This appendix documents the questionnaire given to participants in the subjective evaluation. It ran online as a MUSHRA test; the listening questions themselves are available here. The test was originally written in Spanish — this is a faithful English translation of each section.
Introduction & control questions
Introduction
Welcome to our subjective test on intelligibility and the synthesizer’s ability to imitate the human voice. Thank you for taking part.
The aim is to assess the automatic control of an articulatory synthesizer, the Pink Trombone — a tool that mimics human speech by controlling the tongue, lips, vocal cords, and other articulators. Before you begin, get a feel for it at dood.al/pinktrombone.
We want to verify how accurately the Pink Trombone reproduces human vowel sounds that can be correctly interpreted, and how well it imitates a given recording. Please note:
- Some questions ask you to evaluate the interpretability of certain vowels or vowel sequences. Judge the vowels by Spanish phonology (five vowels). Do not judge the synthesizer’s quality — sounding robotic is normal and acceptable.

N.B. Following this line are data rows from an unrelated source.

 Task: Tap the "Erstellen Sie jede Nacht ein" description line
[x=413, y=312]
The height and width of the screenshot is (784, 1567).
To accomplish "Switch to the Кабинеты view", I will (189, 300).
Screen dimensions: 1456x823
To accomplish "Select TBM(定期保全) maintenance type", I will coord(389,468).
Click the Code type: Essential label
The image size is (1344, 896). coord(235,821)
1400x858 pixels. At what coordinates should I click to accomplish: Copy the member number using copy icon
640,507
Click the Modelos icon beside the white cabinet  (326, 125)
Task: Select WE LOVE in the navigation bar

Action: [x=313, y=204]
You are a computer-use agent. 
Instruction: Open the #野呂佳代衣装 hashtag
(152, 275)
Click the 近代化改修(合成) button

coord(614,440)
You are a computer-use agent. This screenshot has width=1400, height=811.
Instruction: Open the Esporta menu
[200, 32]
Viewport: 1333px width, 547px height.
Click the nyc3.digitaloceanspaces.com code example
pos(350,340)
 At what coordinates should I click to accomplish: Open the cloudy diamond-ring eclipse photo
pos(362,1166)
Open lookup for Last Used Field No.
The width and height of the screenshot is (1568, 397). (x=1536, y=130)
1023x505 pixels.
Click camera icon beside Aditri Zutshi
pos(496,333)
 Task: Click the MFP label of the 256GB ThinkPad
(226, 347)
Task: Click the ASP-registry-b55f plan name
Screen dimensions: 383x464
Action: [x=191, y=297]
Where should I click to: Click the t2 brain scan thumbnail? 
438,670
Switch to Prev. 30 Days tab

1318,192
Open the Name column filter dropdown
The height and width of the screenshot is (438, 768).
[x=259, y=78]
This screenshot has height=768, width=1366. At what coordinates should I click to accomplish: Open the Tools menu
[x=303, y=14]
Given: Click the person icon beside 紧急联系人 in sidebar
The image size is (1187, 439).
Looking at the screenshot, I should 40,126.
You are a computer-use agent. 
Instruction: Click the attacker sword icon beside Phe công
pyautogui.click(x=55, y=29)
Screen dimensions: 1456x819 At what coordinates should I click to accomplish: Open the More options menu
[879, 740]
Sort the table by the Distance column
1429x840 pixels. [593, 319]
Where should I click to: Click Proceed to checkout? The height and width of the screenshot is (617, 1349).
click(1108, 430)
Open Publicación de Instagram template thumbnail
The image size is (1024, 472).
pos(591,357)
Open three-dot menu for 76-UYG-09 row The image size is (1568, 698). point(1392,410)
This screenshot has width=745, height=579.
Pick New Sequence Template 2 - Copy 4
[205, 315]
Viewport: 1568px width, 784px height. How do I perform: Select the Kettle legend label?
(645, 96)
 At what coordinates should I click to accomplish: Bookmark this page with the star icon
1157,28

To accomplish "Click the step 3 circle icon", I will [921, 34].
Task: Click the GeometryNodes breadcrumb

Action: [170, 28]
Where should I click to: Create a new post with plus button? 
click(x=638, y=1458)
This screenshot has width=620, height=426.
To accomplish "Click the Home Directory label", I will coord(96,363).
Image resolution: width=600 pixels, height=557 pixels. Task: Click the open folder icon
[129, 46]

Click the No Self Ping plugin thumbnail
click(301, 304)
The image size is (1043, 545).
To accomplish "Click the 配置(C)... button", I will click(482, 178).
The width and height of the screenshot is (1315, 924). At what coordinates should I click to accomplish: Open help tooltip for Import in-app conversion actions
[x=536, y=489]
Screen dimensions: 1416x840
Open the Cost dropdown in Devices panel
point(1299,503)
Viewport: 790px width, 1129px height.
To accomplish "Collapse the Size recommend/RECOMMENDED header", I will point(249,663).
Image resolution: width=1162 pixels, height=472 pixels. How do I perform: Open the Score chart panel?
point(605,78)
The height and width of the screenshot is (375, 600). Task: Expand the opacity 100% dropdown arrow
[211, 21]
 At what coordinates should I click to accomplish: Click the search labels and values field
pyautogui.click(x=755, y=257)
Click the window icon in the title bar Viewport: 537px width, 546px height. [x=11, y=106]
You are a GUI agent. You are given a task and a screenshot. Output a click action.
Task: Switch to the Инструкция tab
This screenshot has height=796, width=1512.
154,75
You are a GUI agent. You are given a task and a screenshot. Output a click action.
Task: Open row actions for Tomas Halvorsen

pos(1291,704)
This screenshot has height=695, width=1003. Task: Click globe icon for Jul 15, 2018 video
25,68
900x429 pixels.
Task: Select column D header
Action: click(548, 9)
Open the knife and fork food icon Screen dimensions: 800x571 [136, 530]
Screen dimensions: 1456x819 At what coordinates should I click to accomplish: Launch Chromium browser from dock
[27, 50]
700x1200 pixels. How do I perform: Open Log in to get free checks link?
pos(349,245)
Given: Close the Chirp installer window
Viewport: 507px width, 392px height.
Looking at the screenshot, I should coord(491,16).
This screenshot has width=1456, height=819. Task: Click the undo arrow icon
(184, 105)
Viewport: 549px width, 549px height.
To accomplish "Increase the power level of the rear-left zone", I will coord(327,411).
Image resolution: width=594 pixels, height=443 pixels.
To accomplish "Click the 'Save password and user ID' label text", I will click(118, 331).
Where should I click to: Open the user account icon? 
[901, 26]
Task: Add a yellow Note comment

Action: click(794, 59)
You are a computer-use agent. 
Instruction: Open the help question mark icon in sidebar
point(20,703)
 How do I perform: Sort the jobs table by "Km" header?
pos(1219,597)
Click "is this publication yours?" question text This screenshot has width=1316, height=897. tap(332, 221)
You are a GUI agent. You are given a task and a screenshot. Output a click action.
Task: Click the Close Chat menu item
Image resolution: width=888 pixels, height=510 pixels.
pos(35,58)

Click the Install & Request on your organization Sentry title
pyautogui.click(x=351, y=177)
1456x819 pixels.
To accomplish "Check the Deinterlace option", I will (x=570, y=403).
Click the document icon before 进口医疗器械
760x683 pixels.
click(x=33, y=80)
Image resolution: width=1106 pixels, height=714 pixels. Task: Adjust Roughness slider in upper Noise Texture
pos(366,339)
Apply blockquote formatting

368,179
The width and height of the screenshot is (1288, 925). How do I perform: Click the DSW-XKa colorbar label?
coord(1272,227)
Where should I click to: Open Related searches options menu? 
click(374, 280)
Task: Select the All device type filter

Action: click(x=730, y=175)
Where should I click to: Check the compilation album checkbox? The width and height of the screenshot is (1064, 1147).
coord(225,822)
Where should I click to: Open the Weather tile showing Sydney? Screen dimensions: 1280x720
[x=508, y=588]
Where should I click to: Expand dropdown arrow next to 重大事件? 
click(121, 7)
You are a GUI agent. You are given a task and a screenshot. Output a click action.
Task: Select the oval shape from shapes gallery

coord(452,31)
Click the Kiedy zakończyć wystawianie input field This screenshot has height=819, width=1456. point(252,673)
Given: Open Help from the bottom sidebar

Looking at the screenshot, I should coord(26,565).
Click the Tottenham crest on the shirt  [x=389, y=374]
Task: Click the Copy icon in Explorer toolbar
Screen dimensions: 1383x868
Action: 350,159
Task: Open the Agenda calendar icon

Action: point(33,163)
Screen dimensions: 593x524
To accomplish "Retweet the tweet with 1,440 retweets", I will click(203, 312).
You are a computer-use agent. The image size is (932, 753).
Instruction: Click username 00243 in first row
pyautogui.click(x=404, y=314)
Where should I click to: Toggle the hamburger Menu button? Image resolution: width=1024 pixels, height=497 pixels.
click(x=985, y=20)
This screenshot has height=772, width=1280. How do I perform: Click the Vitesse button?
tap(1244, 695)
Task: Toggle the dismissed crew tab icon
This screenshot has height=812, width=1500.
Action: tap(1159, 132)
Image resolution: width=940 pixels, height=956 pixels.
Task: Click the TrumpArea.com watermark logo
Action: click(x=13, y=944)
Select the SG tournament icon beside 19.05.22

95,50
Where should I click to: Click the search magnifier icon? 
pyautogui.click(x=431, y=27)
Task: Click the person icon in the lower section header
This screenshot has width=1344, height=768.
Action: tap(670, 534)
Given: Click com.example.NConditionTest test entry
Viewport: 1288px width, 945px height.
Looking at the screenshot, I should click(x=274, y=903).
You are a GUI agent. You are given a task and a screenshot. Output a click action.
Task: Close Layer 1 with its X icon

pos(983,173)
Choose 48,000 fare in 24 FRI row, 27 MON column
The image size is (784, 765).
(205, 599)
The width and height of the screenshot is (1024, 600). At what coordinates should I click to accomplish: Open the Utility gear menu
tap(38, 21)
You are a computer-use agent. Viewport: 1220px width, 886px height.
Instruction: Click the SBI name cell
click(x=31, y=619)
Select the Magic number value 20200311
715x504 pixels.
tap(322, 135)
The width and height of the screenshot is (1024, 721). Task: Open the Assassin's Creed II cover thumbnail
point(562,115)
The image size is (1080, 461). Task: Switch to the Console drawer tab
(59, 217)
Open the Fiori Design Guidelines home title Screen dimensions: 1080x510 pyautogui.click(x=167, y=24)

- Other questions present a human recording as reference and ask you to evaluate Pink-Trombone syntheses. Rate the ability to imitate (as an actor would), not the literal resemblance — as if a person were imitating another without being able to change their own vocal cords, throat, or tongue.
- Rate each attempt from 0 (not interpretable / very poor imitation) to 100 (completely interpretable / very good imitation).
- There are 21 tests in total, taking about 10–15 minutes. Use headphones in a quiet environment if you can.
Questions? Contact mateo.camara@upm.es.
Screening questions
- Age group: 18–24 · 25–34 · 35–44 · 45–54 · 55–64.
- Acoustic environment right now: quiet room · noisy room · public space.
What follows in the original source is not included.